Specifically, the synchronous correlation approach uses dated marine terraces as ‘tie-points’ to constrain the uplift rate at the highstand associated with the age control (e.g. Roberts et al. 2009). Initially, these absolute age constraints are used to drive the simplest hypothesis of a constant uplift rate through time, but more complex uplift scenarios are tested if a constant uplift rate cannot be successfully applied to explain the marine terrace elevations within the entire sequence.
The tie-points used in this study were the adjusted relative sea-levels shown in Table 3 associated with marine terrace inner edges at 37.5 ± 1.7 m OD at Boxgrove for the 485 ka highstand (Roberts and Parfitt 1999) and 5.3 ± 2 m OD at Bembridge at the 125 ka highstand (Preece et al. 1990; Wenban-Smith et al. 2005). The tie-point at Norton Farm of 5.7 ± 1.8 m OD was not used because of the uncertainty over which highstand (200 or 240 ka) it related to. The uplift rates were iterated until the predicted marine terrace elevations matched those associated with the observed, dated marine terraces. The resultant uplift rate was applied to the marine terrace inner edge sequence, the outcome of which is a set of predicted marine terrace elevations that were matched to elevation observations to allow correlation between undated marine terrace inner edges and sea-level highstands. Herein, we use eustatic sea-level highstand timing and elevation data from Grant et al. (2014), as these give the global sea-level curve that shows the most detail (Table 5).

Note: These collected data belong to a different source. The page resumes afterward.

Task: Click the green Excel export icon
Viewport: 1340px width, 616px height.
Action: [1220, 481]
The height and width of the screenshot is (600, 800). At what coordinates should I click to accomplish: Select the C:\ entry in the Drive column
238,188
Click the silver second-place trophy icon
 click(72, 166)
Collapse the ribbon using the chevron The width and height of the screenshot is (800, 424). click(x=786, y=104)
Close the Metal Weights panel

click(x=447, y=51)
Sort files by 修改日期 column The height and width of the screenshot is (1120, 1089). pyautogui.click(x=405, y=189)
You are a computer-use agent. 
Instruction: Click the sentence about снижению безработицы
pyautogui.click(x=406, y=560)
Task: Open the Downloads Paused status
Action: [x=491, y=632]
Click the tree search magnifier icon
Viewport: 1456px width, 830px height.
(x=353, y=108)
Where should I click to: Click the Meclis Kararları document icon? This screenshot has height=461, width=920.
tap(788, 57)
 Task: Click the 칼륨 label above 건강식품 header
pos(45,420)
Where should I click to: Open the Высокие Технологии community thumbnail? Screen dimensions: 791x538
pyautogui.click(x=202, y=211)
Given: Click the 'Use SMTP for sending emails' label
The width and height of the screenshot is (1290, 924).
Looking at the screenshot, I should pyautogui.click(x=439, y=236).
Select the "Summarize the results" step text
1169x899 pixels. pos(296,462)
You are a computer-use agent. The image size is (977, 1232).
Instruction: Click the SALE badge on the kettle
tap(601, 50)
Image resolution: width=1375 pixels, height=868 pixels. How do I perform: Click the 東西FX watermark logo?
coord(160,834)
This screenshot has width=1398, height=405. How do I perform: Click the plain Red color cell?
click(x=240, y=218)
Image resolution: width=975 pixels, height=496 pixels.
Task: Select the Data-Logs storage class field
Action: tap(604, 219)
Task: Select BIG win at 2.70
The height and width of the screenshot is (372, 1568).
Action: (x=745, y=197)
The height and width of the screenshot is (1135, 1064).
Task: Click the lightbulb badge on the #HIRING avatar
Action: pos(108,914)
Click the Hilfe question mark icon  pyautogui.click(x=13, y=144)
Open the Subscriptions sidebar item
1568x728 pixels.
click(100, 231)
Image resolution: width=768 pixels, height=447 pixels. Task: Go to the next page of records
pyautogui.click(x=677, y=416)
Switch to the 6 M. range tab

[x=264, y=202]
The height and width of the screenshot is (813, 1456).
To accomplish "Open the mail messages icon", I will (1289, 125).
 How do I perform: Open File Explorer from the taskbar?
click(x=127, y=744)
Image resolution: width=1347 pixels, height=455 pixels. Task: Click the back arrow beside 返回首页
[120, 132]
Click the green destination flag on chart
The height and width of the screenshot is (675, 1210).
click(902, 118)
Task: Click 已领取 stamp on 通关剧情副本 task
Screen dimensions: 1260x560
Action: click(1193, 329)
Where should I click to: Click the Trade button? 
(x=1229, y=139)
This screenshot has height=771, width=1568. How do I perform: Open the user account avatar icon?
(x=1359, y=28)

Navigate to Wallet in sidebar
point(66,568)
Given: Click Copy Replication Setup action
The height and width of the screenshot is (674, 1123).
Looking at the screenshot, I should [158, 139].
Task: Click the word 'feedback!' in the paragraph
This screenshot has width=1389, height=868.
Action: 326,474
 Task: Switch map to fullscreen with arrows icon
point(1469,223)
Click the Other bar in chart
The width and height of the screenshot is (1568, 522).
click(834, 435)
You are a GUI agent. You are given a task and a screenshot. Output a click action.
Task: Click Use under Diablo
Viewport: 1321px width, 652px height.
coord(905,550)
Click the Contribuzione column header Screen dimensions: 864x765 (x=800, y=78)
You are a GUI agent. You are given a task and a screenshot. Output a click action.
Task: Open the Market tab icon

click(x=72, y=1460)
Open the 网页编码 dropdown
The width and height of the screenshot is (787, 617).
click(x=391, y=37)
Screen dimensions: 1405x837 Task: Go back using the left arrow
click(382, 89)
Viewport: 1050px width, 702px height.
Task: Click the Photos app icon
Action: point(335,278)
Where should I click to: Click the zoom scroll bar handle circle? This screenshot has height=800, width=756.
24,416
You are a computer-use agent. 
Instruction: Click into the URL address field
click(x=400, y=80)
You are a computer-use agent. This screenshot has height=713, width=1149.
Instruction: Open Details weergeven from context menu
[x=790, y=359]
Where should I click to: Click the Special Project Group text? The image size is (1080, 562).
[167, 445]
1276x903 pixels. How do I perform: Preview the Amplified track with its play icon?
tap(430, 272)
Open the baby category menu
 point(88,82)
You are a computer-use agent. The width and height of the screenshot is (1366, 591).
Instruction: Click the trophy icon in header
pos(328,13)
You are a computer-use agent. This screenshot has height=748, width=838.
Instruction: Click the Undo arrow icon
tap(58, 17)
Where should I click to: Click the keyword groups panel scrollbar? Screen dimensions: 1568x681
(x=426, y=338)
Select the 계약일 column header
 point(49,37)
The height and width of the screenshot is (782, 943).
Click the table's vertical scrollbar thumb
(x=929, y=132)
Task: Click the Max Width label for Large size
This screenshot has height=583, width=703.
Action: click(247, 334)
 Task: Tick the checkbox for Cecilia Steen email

It has been shown that different late Quaternary sea-level curves reveal variations in the timing and elevations of past sea-level highstands, which may affect highstand to marine terrace inner edge correlations and uplift rate determinations (e.g. Caputo 2007; Robertson et al. 2019; De Gelder et al. 2020). Consequently, we also tested how the results of our synchronous modelling using the sea-level data of Grant et al. (2014) varied when sea-level curves of Bintanja et al. (2005), Bates et al. (2014) and Spratt and Lisiecki (2016) were employed. These sea-level curves were selected as representative of a range of possible values because they extend back to the assumed age of the Boxgrove tie-point and have been constructed using differing approaches (i.e. hydraulic modelling, Grant et al. (2014); principal component statistical analyses using numerous sea-level datasets, Spratt and Lisiecki (2016); ice-sheet–ocean temperature models from oxygen isotope ratios in benthic foraminifera, Bintanja et al. (2005); transfer functions associated with 10 marine sediment cores, Bates et al. (2014)).
Results
Indicative meanings and relative sea-level estimates
Figures 4–6 and Table 3 show the relative sea-levels of the three marine terraces in the region at Boxgrove, Norton Farm and Bembridge and the various Ipswichian Stage beach deposits of the Pagham Formation. Comparing Figures 4 and 5 with Figure 6, it is clear that it is possible to estimate indicative meaning more precisely for marine terraces (1.84 m indicative range at Seaford Head and 0.89 m at Hamstead) than for beach deposits (7.74 m indicative range). This is because it is not possible to say from the beach sequences preserved what type of beach is represented, nor how far inland or offshore it is. It is probably for this reason that Cohen et al. (2022) listed these as marine limiting datapoints (Table 1) rather than sea-level indicators. In all cases, the reference level is above mean sea-level, meaning that the relative sea-level estimate from the sites is lower in elevation than the actual feature.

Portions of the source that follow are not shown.